** begin **

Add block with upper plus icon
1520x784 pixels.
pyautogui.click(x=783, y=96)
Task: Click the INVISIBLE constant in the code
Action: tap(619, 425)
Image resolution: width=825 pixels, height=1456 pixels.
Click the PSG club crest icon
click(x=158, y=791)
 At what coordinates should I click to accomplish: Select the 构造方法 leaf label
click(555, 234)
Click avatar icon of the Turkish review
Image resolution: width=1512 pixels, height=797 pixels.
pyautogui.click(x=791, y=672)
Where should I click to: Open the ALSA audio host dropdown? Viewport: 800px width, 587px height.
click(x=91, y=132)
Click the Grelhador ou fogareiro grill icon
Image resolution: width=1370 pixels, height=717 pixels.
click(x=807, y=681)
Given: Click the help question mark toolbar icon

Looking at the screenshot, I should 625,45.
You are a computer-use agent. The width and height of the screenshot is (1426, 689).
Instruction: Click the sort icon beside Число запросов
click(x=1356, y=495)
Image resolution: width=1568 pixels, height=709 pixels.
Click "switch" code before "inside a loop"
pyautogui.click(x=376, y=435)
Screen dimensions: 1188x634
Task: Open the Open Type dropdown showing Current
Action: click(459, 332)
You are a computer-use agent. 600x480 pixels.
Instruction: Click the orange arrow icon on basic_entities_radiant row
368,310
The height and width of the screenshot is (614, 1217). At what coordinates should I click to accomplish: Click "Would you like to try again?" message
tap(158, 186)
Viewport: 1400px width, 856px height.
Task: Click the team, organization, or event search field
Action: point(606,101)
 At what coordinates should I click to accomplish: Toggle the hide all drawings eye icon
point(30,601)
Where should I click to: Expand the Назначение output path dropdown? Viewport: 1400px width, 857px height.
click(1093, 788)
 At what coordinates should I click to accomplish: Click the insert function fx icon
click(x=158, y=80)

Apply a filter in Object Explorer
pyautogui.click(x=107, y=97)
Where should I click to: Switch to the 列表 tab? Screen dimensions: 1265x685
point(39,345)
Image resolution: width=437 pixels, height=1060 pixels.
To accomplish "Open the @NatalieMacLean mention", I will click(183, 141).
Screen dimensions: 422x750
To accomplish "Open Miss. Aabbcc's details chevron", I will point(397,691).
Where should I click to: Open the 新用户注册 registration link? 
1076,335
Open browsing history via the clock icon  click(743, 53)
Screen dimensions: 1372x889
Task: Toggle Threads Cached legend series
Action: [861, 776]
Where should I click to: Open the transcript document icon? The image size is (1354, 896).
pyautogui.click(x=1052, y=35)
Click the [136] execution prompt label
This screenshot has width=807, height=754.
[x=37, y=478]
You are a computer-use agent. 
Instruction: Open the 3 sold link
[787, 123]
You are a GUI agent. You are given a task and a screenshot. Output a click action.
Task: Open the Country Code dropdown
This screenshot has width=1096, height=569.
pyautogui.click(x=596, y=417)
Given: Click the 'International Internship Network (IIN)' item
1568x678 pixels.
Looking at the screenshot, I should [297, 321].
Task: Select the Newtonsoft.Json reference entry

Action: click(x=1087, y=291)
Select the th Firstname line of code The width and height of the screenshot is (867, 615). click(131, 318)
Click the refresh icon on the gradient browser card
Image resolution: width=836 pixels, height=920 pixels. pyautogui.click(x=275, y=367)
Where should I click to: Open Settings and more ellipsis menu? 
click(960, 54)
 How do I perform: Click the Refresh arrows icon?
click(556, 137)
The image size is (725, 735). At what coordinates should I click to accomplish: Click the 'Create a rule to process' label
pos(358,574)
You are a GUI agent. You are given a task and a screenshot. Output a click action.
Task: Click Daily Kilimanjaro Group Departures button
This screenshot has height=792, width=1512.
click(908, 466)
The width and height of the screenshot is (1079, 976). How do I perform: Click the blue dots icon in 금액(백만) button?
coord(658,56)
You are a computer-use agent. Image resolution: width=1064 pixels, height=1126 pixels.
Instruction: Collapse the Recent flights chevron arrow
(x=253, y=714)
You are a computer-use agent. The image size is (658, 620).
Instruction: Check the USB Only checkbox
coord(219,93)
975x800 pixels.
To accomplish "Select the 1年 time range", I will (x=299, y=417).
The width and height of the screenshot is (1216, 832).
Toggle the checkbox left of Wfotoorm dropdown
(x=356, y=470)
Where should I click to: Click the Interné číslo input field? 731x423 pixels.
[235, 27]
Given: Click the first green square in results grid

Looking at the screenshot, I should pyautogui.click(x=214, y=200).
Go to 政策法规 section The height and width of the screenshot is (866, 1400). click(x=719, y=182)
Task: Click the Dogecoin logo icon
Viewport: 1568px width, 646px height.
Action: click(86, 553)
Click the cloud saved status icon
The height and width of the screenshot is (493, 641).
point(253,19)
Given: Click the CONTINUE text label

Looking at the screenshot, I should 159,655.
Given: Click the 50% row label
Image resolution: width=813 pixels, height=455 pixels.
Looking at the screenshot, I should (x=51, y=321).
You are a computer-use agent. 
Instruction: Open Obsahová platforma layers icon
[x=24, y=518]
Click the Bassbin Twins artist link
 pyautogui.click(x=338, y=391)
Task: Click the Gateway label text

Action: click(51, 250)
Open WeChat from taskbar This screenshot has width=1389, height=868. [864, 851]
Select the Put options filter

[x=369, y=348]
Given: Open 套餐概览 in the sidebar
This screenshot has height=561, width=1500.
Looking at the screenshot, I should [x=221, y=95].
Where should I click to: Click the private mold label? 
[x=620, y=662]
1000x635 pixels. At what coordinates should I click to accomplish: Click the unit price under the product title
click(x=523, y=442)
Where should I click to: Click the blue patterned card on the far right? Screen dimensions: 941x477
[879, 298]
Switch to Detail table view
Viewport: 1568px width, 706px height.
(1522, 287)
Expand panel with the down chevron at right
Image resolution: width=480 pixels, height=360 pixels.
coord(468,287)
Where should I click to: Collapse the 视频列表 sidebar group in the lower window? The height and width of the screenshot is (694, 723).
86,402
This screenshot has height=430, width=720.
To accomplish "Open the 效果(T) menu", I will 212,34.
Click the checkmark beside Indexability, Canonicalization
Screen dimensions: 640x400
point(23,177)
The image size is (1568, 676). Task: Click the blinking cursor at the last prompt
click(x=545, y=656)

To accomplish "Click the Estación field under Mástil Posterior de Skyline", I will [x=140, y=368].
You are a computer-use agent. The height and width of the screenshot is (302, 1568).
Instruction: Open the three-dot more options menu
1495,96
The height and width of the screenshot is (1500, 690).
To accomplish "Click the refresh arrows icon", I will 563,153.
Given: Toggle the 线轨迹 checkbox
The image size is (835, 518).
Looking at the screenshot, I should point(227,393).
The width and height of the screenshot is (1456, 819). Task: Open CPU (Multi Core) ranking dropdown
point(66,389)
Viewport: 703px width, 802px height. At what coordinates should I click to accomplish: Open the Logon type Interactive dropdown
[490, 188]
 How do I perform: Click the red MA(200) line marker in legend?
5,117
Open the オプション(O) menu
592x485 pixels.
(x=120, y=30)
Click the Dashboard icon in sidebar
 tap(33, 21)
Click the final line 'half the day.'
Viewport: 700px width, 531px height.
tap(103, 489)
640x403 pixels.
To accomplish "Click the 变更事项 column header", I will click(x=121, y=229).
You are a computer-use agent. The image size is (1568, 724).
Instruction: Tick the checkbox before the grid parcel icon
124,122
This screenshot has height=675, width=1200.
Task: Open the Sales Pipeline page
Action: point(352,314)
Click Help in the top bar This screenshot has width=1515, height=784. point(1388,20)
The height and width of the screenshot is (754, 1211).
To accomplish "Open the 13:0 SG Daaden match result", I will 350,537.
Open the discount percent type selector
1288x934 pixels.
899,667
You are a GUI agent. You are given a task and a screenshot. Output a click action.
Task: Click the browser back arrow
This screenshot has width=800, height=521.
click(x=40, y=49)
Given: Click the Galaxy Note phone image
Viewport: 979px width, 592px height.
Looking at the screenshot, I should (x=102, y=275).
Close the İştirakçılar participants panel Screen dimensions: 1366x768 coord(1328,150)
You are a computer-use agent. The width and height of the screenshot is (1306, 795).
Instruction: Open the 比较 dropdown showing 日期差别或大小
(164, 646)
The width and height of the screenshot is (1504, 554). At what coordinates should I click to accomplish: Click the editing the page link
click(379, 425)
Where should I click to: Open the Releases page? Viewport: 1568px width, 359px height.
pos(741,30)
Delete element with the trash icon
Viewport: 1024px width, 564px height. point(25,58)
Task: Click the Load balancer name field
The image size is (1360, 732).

** end **

Turn the data above, from the line with "Click the refresh icon" up to and including the line with "pos(358,574)", into a numbered list with one line per item. Leave out any blank lines.

1. Click the refresh icon on the gradient browser card
2. Image resolution: width=836 pixels, height=920 pixels. pyautogui.click(x=275, y=367)
3. Where should I click to: Open Settings and more ellipsis menu? 
4. click(960, 54)
5.  How do I perform: Click the Refresh arrows icon?
6. click(556, 137)
7. The image size is (725, 735). At what coordinates should I click to accomplish: Click the 'Create a rule to process' label
8. pos(358,574)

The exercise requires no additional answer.